Given instruction: Please pull out the records from the line with "The image size" to the line with "pyautogui.click(x=27, y=293)", both lines included, and reproduce them character for character.

Working data:
──────

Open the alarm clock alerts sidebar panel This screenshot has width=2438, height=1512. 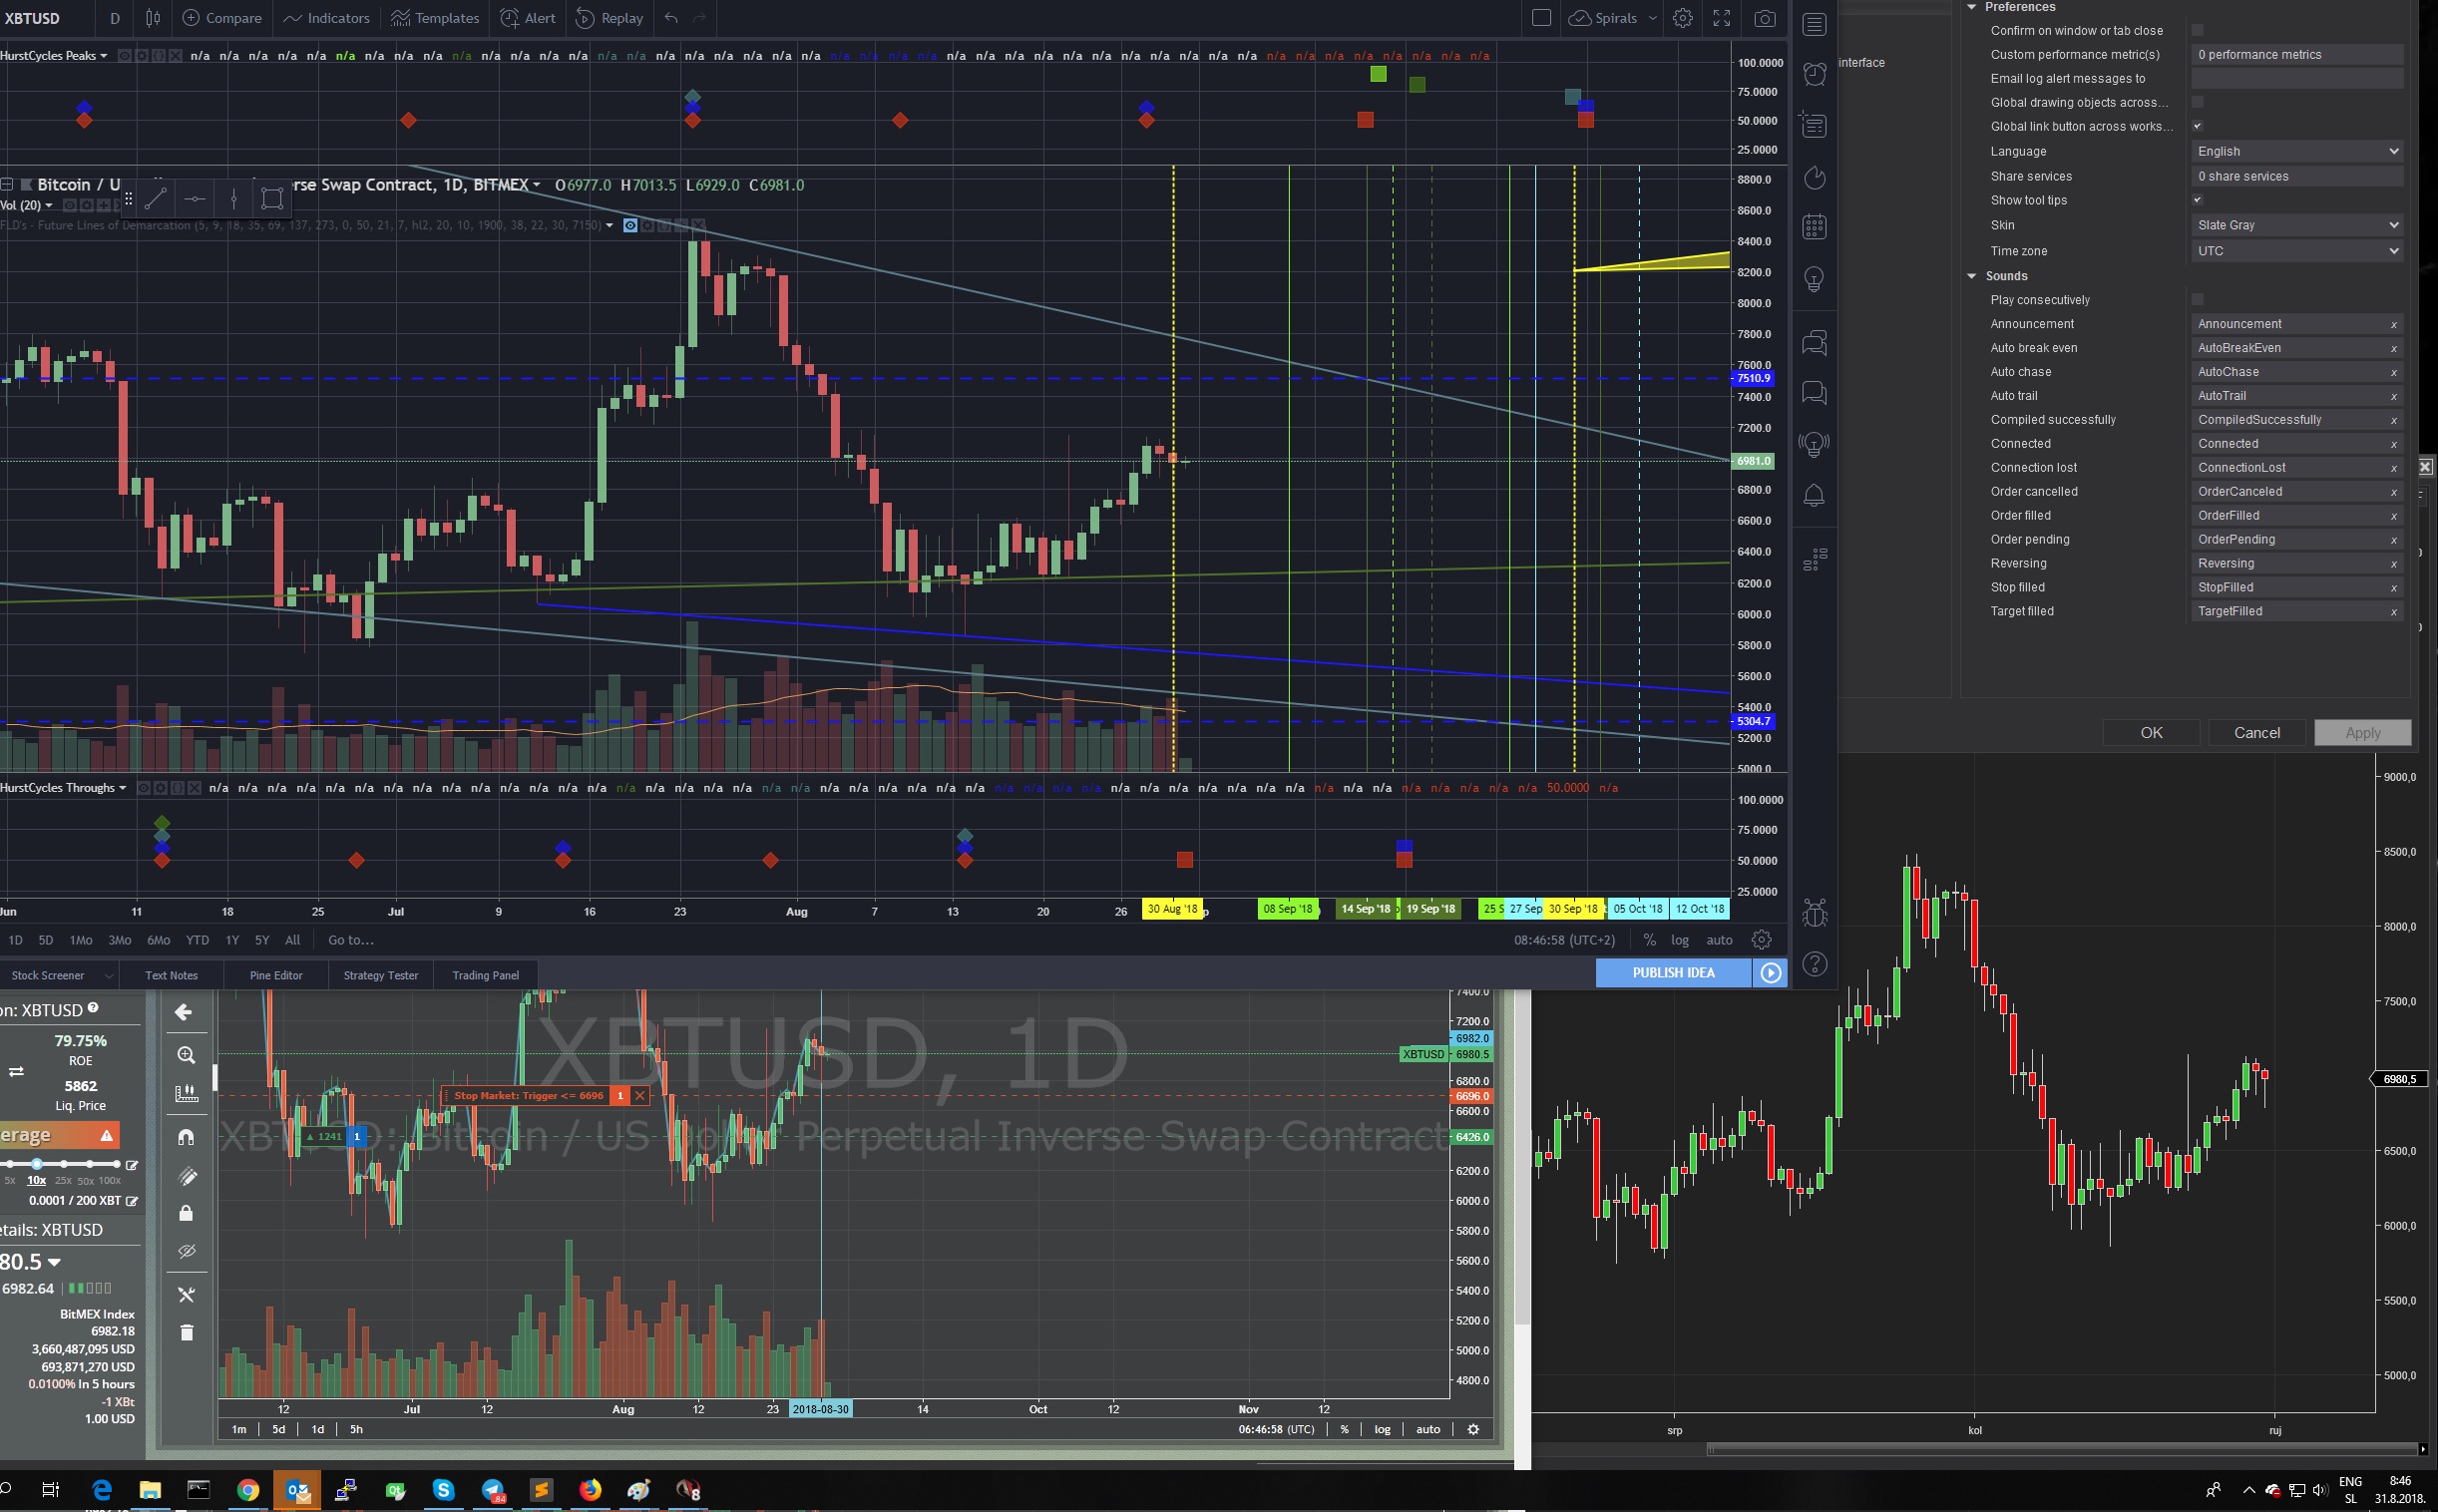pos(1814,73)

──────

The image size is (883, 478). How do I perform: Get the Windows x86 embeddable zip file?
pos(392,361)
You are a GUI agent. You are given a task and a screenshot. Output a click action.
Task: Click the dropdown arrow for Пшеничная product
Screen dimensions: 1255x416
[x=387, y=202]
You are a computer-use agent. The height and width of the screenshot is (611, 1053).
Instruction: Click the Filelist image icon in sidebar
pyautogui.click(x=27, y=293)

──────

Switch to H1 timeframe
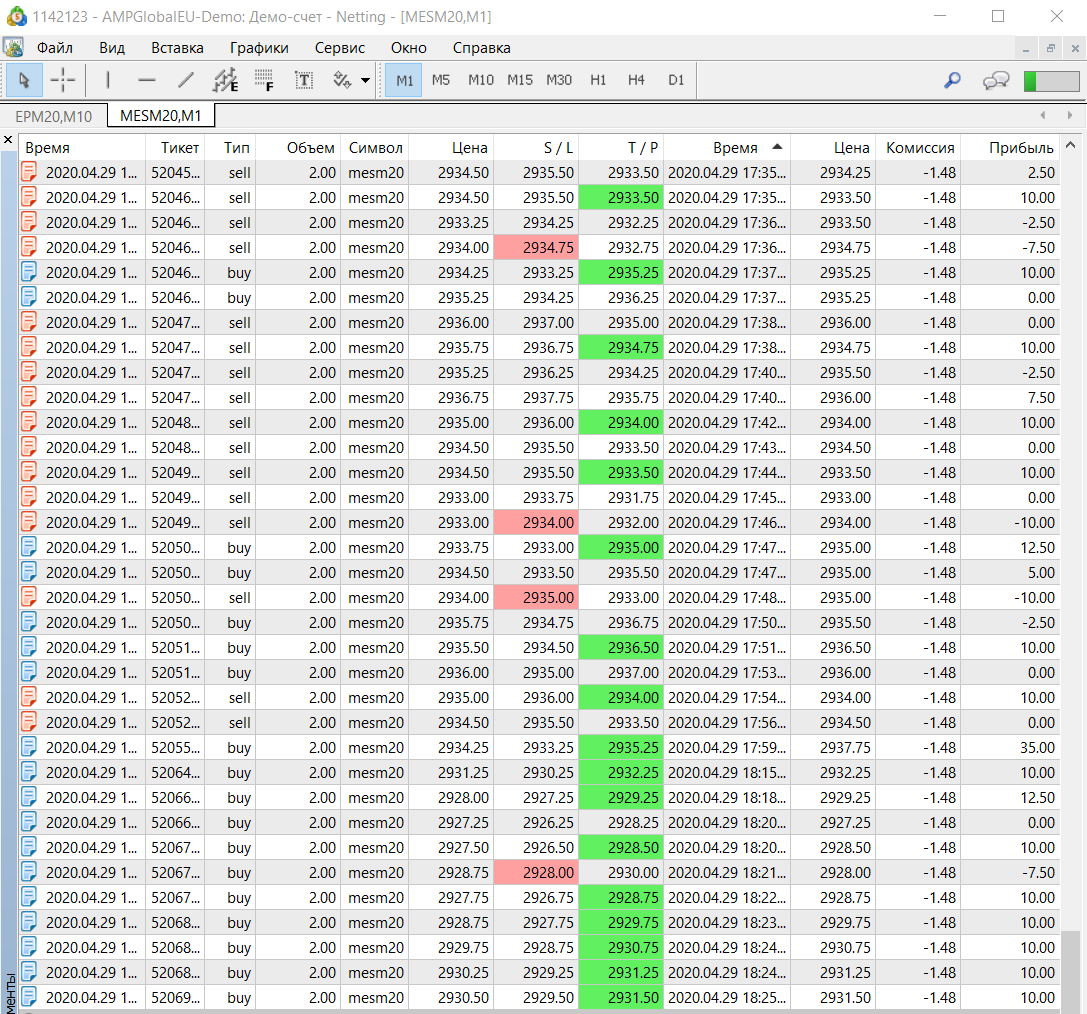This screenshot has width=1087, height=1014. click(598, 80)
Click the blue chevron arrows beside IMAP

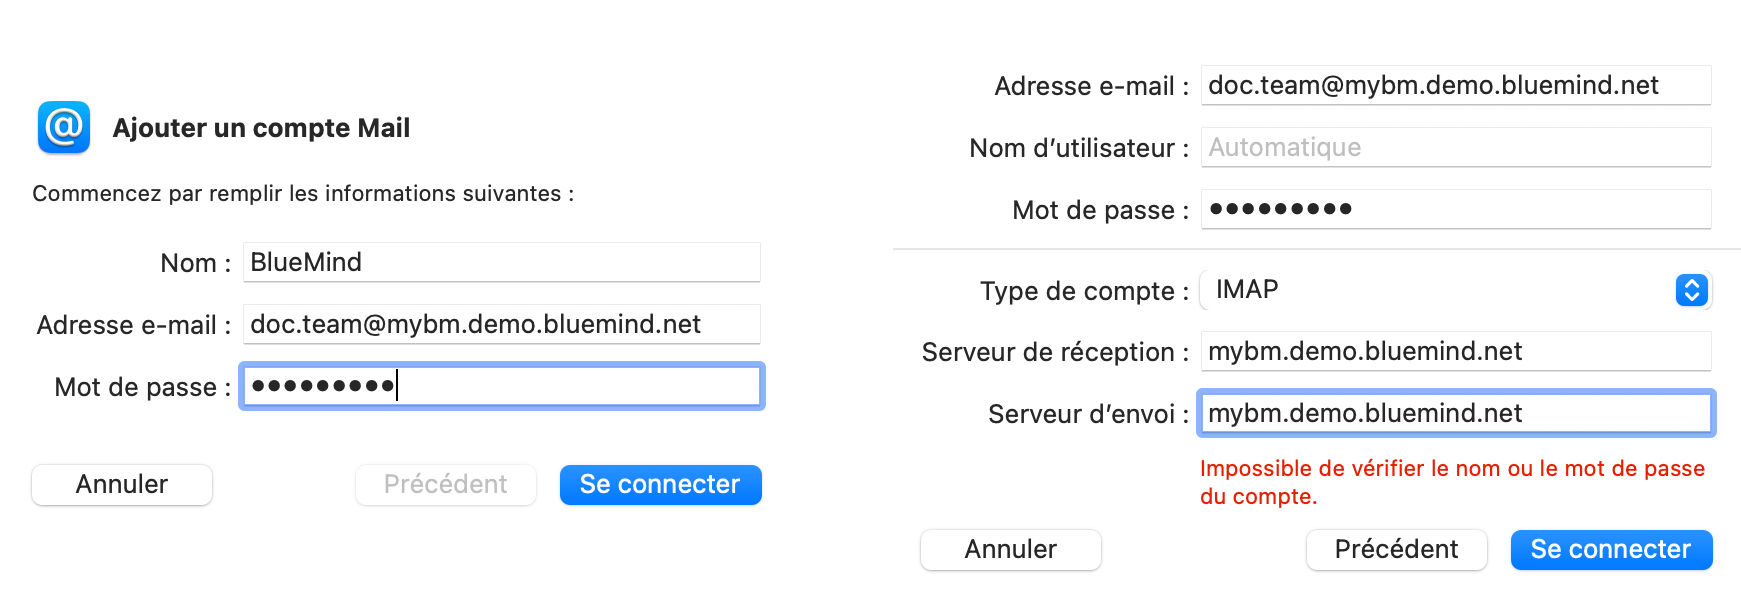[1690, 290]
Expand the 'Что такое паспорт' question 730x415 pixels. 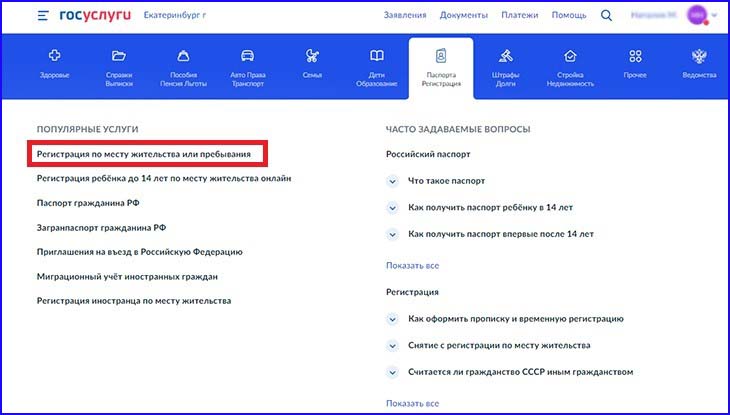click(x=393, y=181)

──────

Written answer:
The image size is (883, 478). How do I perform: Get the Windows x86 embeddable zip file?
pos(392,361)
You are a GUI agent. You are given a task and a screenshot. Output a click action.
Task: Click the dropdown arrow for Пшеничная product
Screen dimensions: 1255x416
[x=387, y=202]
You are a computer-use agent. The height and width of the screenshot is (611, 1053).
Instruction: Click the Filelist image icon in sidebar
pyautogui.click(x=27, y=293)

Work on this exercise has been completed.